C’est du moins l’information que le président des loisirs, André Lafrance, a partagé aux membres de la communauté lors d’une réunion tenue au parc le 4 mars dernier. Le terrain de 43,7 acres a été vendu en novembre 2018 pour la somme de 13 millions de dollars à une compagnie de développement, MAC Thirteen LLC, gérée par Rolando Delagdo de Treo Group. La corporation vient de prendre possession de son nouveau terrain.
Le nouveau propriétaire n’a pas trouvé le courage ou la décence de s’adresser directement aux résidents pour annoncer la nouvelle et de répondre à leurs questions, mais il a verbalement partagé les informations au comité des loisirs afin qu’il les relaye aux locataires. Aucune lettre officielle n’a encore été adressée aux membres de la communauté pour confirmer les modalités d’évacuation.

L’effet bombe atomique
Ce parc, situé au 28600 SW 132nd Ave Homestead, au sud de Miami, a été développé en 1977 pour accueillir, entre autres, des retraités militaires de l’Homestead Air Reserve Base. Depuis la fin des années 80, la communauté du Pine Isle est habitée majoritairement par des retraités Québécois. Présentement, plus de 80 maisons mobiles, 175 maisons de parc et des VR sont ancrés sur le site. Les autres terrains sont occupés par des motorisés ou « fifthwheel », capables de se déplacer facilement.
Parmi les habitations ancrées, très peu peuvent être relocalisées. Il y a premièrement peu de disponibilité dans les parcs avoisinants et encore moins pour les maisons d’âge avancé. Sans compter que les coûts associés à l’opération risquent, au bout du compte, de se rapprocher de la valeur de la maison et d’excéder les moyens des propriétaires.
« C’est comme si on venait d’apprendre que nous avons le cancer et qu’il nous reste trois mois à vivre » raconte Éliane Delbast, résidente du parc depuis 18 ans. « Les gens pleurent leur communauté, leur petit coin de paradis et personne ne sait quoi faire, où aller. Certains n’ont pas les moyens d’aller vivre ailleurs et pour d’autres, c’est leur retraite au complet qui vient de disparaître ! »

Prochaine étape
Le glas a sonné. La prochaine étape pour les membres de cette communauté est de connaître leurs droits et de s’assurer de les faire valoir auprès du nouveau propriétaire, mais avant, ils doivent recevoir la lettre officielle d’éviction.
Le chapitre 723 de la loi de l’État de Floride sur les terrains de parc de maisons mobiles stipule en résumé que :

A – Le propriétaire de la maison mobile a six mois pour libérer et qu’il a le droit d’être compensé par la Florida Mobile Home Relocation Corporation (FMHRC) pour le montant des frais de déménagement réels liés au déménagement de la maison mobile dans un nouvel emplacement situé dans un rayon de 50 miles du parc libéré. Le montant versé varie entre 3 000 $ et 6 000 $ selon la dimension de la maison.
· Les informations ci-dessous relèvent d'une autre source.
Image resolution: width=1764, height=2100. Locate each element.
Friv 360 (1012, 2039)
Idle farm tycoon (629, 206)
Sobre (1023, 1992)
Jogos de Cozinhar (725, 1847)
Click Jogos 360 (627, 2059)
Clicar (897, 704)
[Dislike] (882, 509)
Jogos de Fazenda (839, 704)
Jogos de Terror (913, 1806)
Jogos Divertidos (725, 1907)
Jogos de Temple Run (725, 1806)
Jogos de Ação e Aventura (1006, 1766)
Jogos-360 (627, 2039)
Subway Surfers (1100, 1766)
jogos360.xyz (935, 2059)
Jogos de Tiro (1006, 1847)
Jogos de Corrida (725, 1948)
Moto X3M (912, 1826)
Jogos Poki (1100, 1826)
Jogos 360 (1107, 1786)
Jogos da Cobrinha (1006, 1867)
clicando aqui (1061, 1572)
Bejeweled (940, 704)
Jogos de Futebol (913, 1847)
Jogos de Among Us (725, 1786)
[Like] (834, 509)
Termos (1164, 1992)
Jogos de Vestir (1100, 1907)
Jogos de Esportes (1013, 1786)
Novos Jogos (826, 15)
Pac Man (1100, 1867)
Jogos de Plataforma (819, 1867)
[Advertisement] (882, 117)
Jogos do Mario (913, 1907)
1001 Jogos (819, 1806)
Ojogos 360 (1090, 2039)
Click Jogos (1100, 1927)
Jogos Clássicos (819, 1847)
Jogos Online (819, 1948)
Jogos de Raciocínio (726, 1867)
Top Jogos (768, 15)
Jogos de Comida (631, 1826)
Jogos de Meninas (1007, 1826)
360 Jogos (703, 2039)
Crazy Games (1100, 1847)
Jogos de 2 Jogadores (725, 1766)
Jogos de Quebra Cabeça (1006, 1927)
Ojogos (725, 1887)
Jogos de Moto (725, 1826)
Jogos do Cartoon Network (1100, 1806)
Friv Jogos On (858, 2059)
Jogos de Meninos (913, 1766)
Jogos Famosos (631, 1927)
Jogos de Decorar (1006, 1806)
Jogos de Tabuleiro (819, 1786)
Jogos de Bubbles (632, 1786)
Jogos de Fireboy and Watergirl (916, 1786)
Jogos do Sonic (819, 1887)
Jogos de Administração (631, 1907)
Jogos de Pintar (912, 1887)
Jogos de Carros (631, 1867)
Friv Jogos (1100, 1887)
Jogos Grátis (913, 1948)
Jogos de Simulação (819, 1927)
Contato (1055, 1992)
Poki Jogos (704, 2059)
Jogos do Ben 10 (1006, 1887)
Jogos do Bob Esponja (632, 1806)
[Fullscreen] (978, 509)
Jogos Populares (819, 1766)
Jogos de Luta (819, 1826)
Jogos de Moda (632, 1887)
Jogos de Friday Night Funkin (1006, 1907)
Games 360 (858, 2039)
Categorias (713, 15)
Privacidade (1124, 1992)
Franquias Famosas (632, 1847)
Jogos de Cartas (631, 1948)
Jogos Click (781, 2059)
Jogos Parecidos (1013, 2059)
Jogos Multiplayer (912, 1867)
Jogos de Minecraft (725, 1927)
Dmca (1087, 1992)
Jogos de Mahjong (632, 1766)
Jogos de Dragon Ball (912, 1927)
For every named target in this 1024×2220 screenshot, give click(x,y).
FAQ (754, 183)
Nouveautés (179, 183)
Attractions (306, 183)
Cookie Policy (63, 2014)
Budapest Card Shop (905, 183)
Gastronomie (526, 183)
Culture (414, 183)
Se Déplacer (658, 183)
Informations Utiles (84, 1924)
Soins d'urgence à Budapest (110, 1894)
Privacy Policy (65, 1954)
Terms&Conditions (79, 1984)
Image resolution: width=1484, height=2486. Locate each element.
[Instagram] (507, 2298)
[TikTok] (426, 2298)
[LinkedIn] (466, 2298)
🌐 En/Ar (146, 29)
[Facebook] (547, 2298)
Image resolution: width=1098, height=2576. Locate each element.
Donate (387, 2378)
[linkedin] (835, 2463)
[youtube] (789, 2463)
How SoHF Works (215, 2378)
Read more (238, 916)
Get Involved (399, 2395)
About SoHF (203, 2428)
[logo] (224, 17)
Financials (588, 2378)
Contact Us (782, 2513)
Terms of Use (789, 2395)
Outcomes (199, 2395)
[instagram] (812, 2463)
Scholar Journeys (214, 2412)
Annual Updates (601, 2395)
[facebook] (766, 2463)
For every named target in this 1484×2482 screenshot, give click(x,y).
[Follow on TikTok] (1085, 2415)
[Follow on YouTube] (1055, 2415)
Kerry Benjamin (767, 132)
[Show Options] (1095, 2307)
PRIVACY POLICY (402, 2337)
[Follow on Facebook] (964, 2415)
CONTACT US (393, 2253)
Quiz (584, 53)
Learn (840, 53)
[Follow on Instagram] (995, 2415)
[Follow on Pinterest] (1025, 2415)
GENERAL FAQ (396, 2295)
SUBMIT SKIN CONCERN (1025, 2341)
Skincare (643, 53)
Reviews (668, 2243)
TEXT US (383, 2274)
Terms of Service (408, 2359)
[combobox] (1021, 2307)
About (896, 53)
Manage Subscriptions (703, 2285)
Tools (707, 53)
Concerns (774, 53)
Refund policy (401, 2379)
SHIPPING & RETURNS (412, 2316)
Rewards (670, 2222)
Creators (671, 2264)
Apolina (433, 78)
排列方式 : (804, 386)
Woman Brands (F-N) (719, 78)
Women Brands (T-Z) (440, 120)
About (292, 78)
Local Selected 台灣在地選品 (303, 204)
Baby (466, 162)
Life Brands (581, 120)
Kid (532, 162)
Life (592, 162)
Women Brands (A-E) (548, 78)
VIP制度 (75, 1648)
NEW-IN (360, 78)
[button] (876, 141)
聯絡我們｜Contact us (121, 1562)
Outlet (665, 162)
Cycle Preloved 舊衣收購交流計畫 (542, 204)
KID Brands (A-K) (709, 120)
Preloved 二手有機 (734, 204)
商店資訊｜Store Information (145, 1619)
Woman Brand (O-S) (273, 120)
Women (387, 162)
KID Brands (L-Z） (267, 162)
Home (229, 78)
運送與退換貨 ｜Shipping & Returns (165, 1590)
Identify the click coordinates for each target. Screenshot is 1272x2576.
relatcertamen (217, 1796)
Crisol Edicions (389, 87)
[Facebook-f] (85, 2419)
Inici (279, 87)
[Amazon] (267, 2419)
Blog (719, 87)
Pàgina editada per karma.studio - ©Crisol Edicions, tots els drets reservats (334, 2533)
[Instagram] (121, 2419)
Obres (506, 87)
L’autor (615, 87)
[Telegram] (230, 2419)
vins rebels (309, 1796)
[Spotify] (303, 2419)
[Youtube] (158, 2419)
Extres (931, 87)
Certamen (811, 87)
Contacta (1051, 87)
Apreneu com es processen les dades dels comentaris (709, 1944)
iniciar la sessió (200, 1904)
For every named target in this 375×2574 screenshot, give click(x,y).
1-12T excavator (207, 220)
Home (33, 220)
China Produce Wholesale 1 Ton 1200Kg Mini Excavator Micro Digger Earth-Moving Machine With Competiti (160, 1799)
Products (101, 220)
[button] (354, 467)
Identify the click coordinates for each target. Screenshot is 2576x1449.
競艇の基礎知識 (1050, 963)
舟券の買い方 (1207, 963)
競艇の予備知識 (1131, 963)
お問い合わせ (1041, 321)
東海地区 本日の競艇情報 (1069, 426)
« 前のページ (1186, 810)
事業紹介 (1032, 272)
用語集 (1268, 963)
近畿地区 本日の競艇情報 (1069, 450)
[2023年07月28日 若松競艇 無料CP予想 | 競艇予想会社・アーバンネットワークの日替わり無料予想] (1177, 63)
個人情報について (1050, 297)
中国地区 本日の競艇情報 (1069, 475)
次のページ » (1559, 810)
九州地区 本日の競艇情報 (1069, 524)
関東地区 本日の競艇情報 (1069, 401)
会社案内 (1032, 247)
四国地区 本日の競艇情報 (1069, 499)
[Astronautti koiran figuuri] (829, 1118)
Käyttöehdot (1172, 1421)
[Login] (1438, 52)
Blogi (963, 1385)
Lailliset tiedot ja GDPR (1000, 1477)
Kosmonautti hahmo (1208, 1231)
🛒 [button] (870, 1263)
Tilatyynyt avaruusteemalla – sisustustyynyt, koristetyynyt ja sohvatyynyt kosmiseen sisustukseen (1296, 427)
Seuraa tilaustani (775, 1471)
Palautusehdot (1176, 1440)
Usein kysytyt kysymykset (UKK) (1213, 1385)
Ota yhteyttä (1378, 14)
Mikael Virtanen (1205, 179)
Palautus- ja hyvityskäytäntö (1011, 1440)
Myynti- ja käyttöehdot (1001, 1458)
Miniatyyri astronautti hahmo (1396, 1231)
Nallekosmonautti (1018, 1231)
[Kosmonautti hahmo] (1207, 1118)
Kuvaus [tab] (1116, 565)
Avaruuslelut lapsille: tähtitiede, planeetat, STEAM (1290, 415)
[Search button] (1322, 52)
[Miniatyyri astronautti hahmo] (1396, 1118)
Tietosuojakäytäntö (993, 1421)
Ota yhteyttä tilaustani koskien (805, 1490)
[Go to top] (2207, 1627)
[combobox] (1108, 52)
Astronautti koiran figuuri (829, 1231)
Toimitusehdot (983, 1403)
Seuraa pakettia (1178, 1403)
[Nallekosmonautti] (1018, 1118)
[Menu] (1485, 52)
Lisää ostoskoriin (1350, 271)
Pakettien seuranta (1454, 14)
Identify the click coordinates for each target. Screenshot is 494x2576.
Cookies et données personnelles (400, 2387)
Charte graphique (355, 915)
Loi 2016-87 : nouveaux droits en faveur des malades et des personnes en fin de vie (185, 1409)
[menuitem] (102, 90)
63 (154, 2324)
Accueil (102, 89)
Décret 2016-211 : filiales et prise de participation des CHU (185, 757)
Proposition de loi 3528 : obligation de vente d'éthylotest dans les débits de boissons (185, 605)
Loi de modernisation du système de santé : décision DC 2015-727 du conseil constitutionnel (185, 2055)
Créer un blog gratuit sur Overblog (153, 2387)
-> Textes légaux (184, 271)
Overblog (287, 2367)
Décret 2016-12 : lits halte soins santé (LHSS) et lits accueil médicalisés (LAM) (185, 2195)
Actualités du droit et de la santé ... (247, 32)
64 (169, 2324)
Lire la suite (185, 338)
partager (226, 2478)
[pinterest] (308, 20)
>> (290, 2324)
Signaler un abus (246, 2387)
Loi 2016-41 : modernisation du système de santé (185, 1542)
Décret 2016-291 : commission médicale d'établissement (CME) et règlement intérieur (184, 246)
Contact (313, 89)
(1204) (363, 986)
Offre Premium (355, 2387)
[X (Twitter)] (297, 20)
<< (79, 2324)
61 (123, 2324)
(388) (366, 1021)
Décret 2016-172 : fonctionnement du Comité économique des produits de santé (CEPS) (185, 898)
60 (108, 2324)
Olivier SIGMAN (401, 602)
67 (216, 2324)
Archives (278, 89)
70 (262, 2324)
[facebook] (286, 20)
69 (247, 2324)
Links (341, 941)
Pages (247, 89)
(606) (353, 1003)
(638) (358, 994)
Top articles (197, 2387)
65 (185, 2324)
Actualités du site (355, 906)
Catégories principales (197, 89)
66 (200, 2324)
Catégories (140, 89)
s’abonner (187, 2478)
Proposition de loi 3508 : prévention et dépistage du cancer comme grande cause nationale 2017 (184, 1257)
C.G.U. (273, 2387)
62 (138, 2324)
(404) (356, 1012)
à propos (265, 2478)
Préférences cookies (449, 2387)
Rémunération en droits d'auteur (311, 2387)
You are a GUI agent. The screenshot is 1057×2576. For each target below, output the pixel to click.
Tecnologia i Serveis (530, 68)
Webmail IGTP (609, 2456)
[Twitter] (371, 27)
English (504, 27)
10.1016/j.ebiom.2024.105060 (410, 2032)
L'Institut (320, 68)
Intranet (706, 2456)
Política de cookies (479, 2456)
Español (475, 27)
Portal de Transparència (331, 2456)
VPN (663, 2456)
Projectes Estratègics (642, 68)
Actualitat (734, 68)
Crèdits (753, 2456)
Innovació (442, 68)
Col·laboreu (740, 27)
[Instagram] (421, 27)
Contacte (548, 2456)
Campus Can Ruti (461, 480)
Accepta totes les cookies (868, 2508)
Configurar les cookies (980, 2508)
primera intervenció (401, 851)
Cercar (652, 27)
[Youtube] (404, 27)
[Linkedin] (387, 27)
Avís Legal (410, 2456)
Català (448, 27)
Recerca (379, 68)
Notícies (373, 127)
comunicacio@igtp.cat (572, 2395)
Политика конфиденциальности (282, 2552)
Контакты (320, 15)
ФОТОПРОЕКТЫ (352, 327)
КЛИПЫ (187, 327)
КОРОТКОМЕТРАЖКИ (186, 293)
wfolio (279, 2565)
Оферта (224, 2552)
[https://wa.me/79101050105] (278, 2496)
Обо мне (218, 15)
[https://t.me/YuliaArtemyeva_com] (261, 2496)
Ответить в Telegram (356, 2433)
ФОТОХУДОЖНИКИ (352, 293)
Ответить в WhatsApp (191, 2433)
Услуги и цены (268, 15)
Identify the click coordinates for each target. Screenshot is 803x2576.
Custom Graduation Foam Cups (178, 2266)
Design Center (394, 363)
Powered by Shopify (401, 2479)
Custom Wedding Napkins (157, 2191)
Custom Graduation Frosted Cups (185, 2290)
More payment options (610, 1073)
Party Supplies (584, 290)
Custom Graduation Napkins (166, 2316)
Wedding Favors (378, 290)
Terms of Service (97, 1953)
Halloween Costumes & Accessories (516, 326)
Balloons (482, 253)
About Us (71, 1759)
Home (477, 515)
B – Un propriétaire peut choisir d’abandonner sa maison mobile. Dans ce cas, le propriétaire du terrain devra lui octroyer 1 375 $ pour une maison simple et 2 750 $ pour une maison double en échange du titre de la propriété.

Les jours sont comptés pour la communauté du Pine Isle Mobile Home et certains ont déjà dit adieu.

Il y a rumeur que le terrain a déjà été revendu à une autre corporation pour 40 millions de dollars.